The report says the 2020 presidential election further deepened these divides.

“Supporters of Biden and Donald Trump believe the differences between them are about more than just politics and policies,” the authors say.

“A month before the election, roughly eight-in-ten registered voters in both camps said their differences with the other side were about core American values and roughly nine-in-ten – again in both camps – worried that a victory by the other would lead to lasting harm,” they say.

The report says the US is not only country wrestling with deepening political fissures pointing to how Brexit has polarised British politics and the rise of populist parties across Europe.

But the Pew Centre report says the 2020 COVID pandemic has exposed a deep divide in American politics is relative to other nations.

“Over the summer, 76 per cent of Republicans, including independents who lean to the party, felt the US had done a good job dealing with the coronavirus outbreak, , compared with just 29 per cent of those who do not identify with the Republican Party,” the report said.

This 47 percentage point gap was the largest gap found between those who support the governing party and those who do not across 14 nations surveyed. And 77 per cent of Americans said the country was now more divided than before the outbreak, as compared with a median of 47 per cent in the 13 other nations surveyed.

The report said divisions between the two parties have intensified over time as various types of identities have become “stacked” on top of people’s partisan identities.

“Race, religion and ideology now align with partisan identity in ways that they often didn’t in eras when the two parties were relatively heterogeneous coalitions,’ the report said.

It said much of the divide preceded the coronavirus and that Americans were more ideologically divided than any of the 19 other populations surveyed when asked how much they trusted scientists.

Democrats and Republicans differ over mask wearing, contact tracing, how well public health officials are dealing with the crisis and whether to get a vaccine.

“For Biden supporters, the coronavirus outbreak was a central issue in the election. 82 per cent said it was very important to their vote. Among Trump supporters, it was easily the least significant among six issues tested on the survey: Just 24 per cent said it was very important,” the report said.

The authors say the reason for the divide may be because 0f the polarising pressures of partisan media, social media, and even deeply rooted cultural, historical and regional divides.

But they say “America’s relatively rigid, two-party electoral system stands apart (from other countries) by collapsing a wide range of legitimate social and political debates into a singular battle line that can make our differences appear even larger than they may actually be”.

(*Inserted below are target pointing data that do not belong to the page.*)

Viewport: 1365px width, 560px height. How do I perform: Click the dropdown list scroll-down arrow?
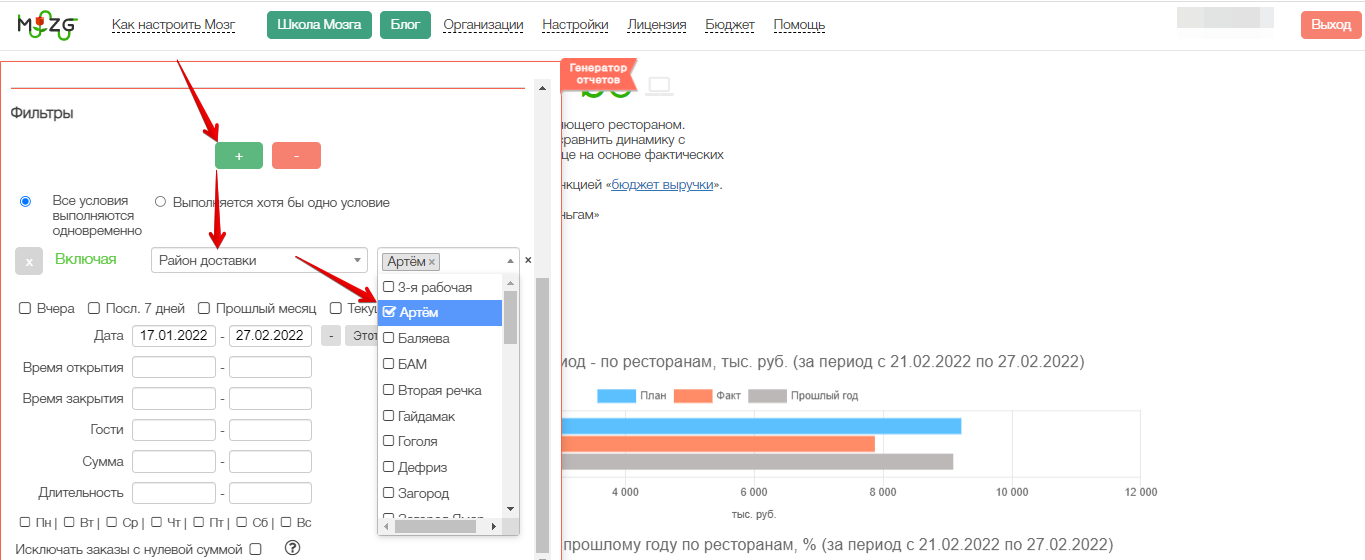click(510, 508)
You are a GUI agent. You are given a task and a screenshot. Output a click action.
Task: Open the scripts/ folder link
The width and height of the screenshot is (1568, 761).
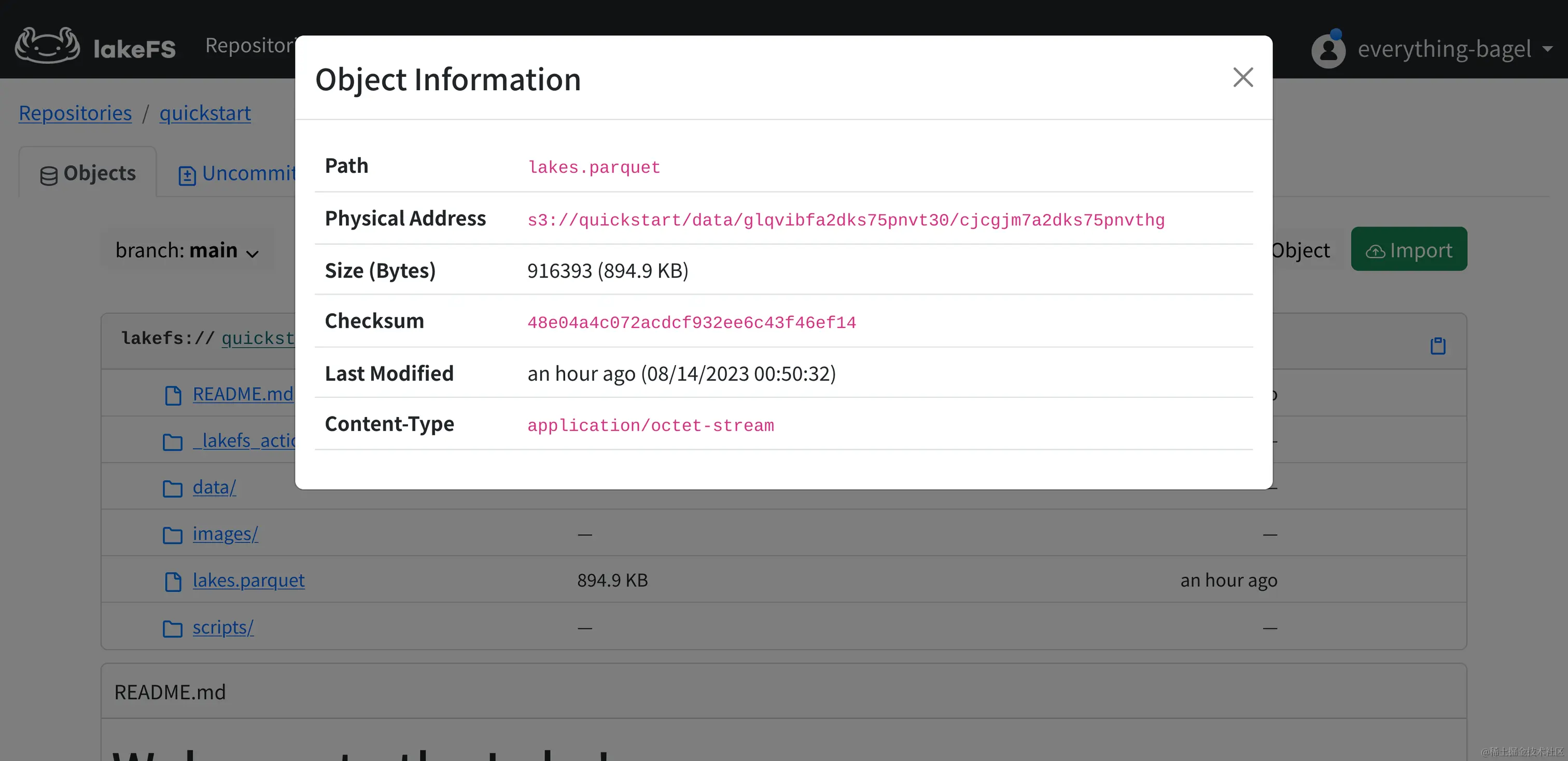pyautogui.click(x=223, y=627)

“And when the balance of support for these political parties is close enough for either to gain near-term electoral advantage – as it has in the US  for more than a quarter of a century – the competition becomes cutthroat and politics begins to feel zero-sum, where one side’s gain is inherently the other’s loss,” the authors say.

But most Americans see the divisiveness as a problem and want to address it. 

“Overwhelming majorities of both Trump (86 per cent) and Biden (89 per cent) supporters surveyed said that their preferred candidate, if elected, should focus on addressing the needs of all Americans, even if it means disappointing some of his supporters,” the report said.

In his speech, President-elect Biden vowed to “work as hard for those who didn’t vote for me as those who did” and called on “this grim era of demonization in America” to come to an end.

The researchers say this sentiment that resonates with Americans on both sides of the fence.

“But good intentions on the part of our leaders and ourselves face serious headwinds in a political system that reinforces a two-party political battleground at nearly every level,” they say.